Bossemptélé is a sub-prefecture of Ouham-Pendé in the Central African Republic.

== Geography ==
Bossemptélé is on the RN3 road 369 km northwest of Bangui and 87 km south of Bozoum, bordering the prefectures of Ombella-M'Poko and Nana-Mambéré. is at the crossroads of the RN3 on the Bangui – Garoua-Boulaï axis, part of the Douala Bangui Corridor and the RR6 regional road connecting Bozoum.

== Administration ==
The municipality of Binon is the only commune of the sub-prefecture. In 2003, it had 18,024 inhabitants.

== Civil war ==

On 18 January 2014 Anti-balaka militias murdered more than 100 people in Bossemptélé.
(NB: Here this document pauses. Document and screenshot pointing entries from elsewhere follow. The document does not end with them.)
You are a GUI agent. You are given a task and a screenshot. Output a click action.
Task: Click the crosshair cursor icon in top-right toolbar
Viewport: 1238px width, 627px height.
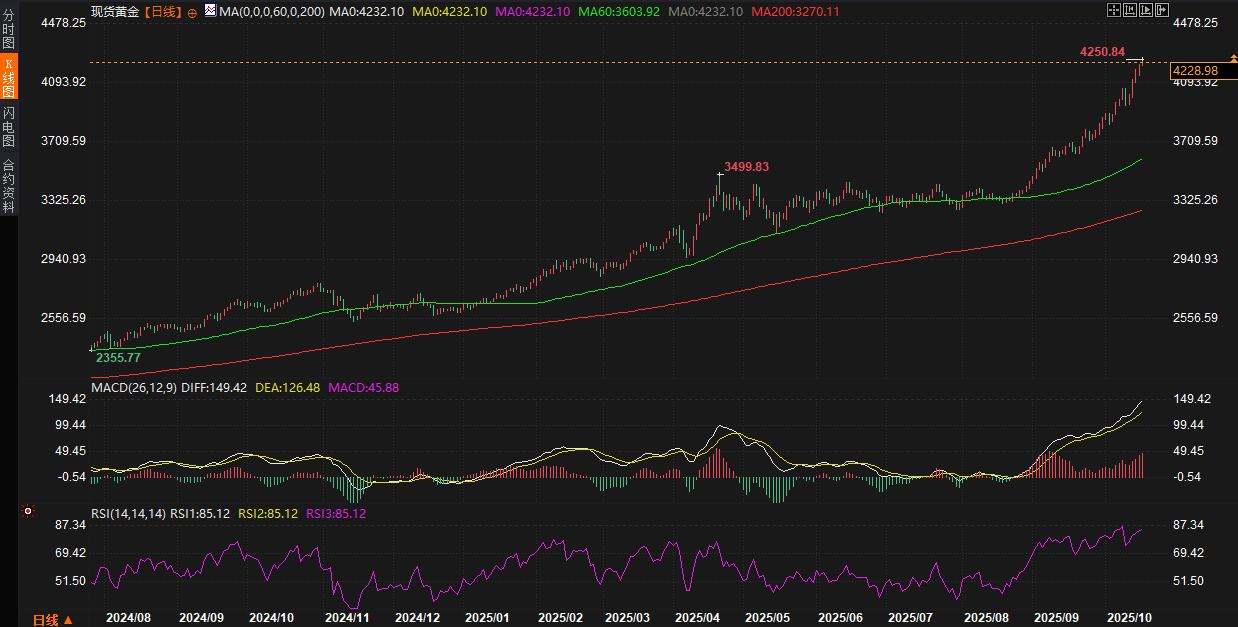1115,10
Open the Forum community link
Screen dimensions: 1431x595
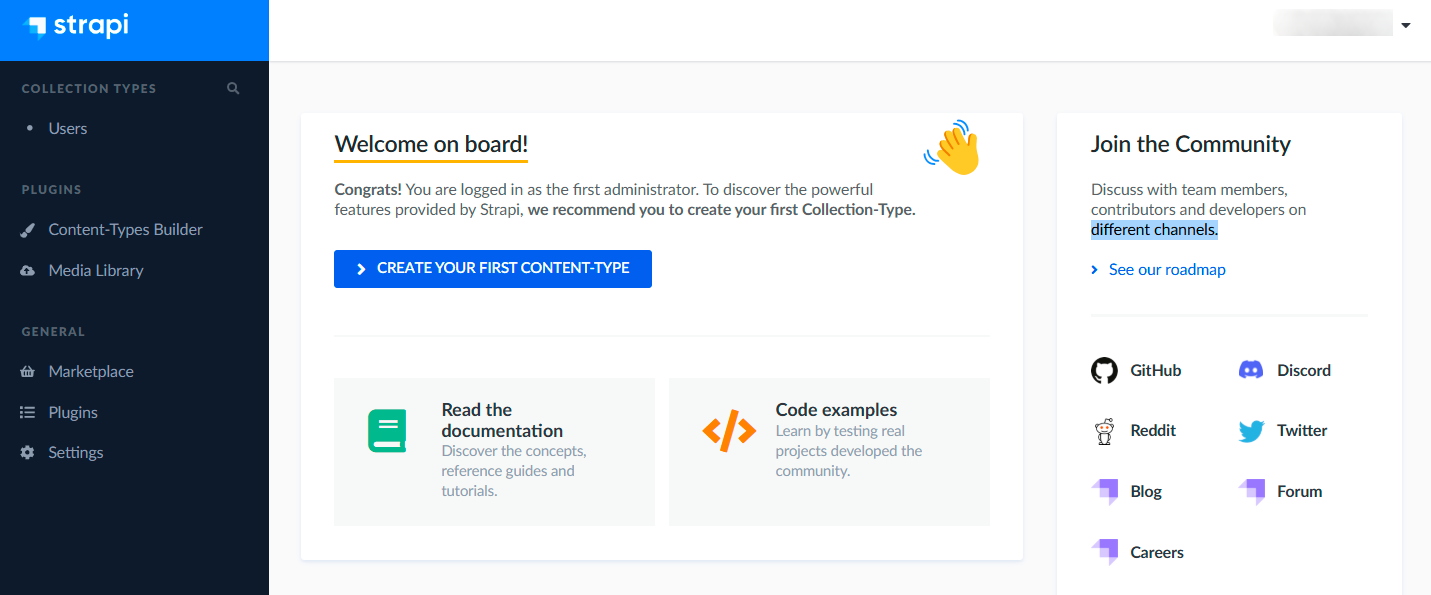point(1299,492)
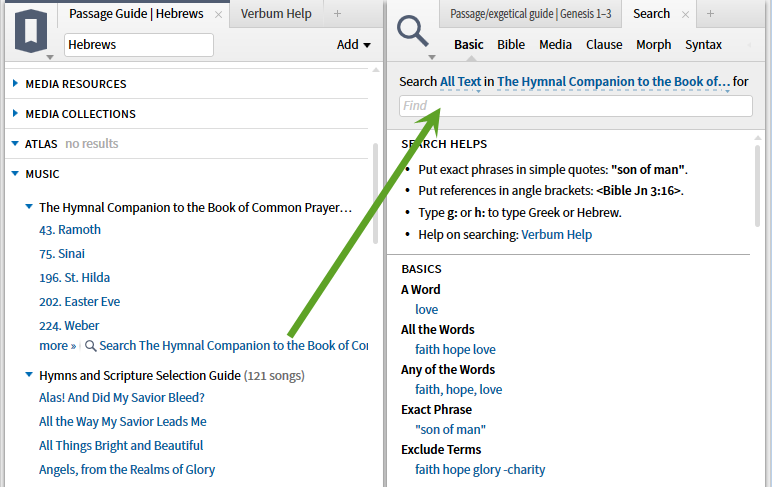This screenshot has width=772, height=487.
Task: Add a new tab in the left panel
Action: pos(337,14)
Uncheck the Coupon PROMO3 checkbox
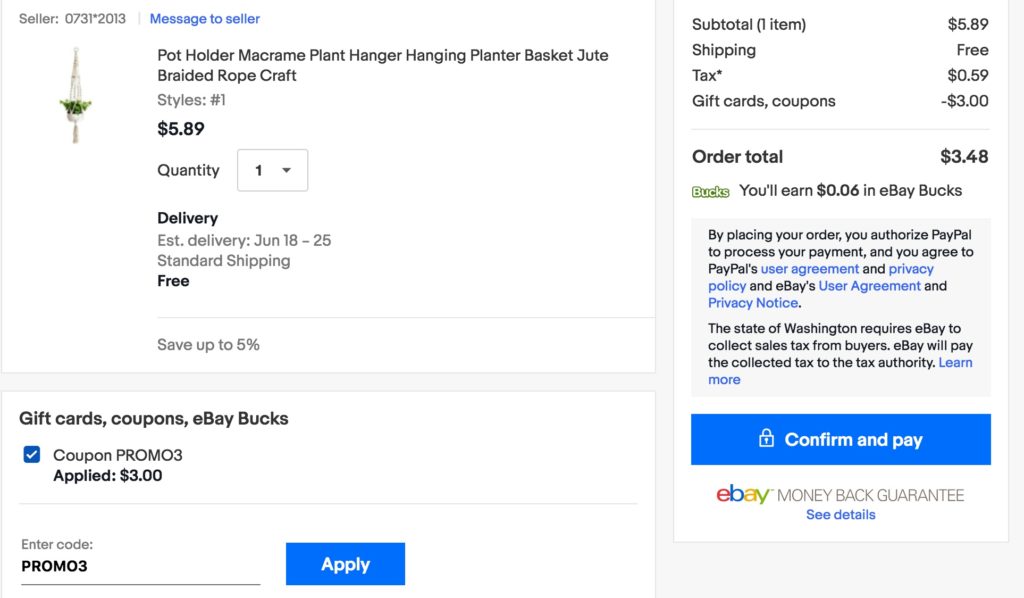 pos(31,454)
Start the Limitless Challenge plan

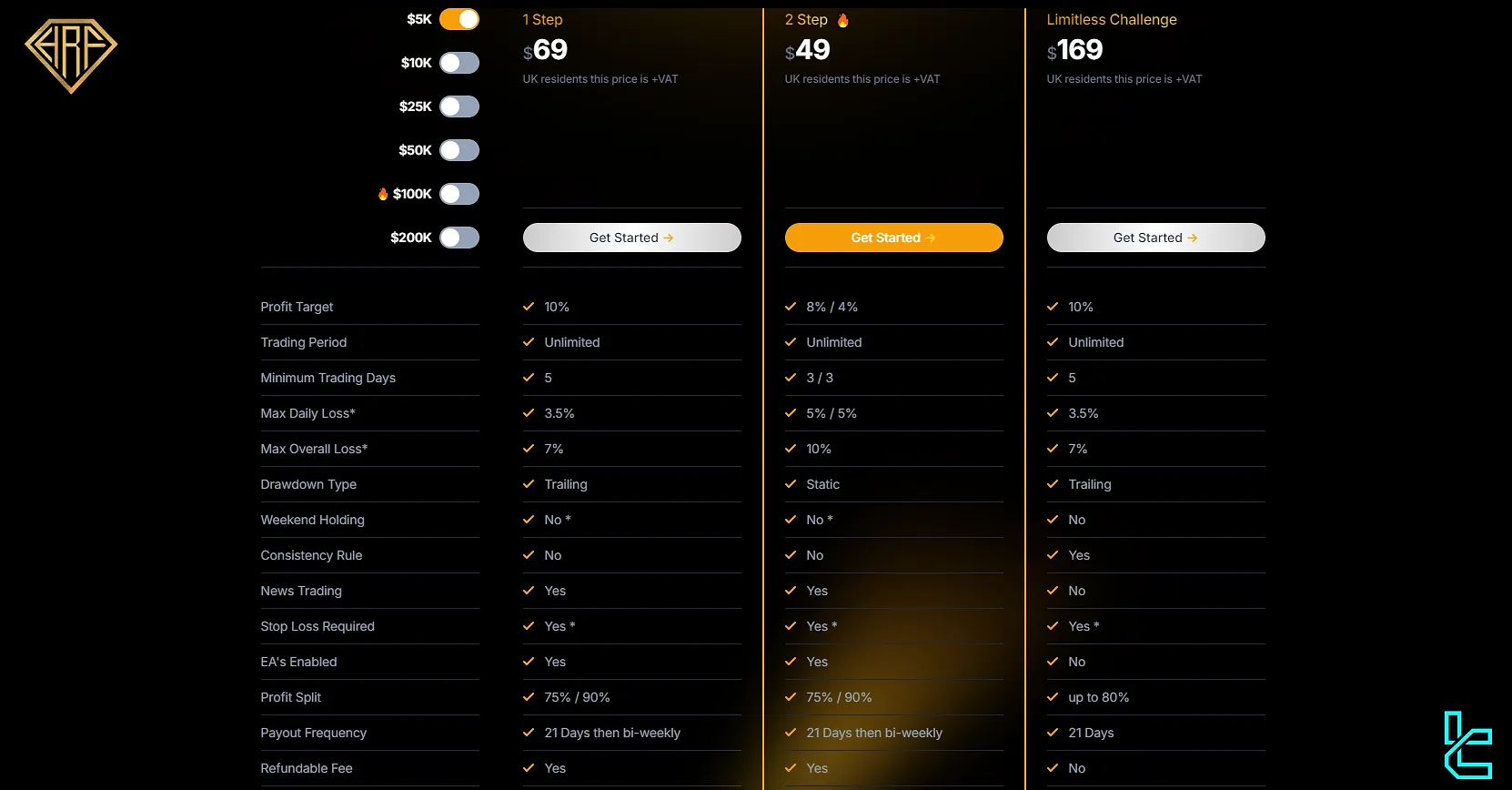[1155, 238]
On 1 March 2014 African peacekeepers evacuated 190 people from Bossemptélé, but 65 people were left behind including women, children and people with disabilities who were unable to climb onto the trucks. In April French forces came to the town and Anti-balaka fighters dismantled their checkpoints and returned to local villages. On 19 December 2020 MINUSCA forces were deployed in Bossemptélé after it was captured by CPC rebels. On 8 February 2021 the town was recaptured by government forces.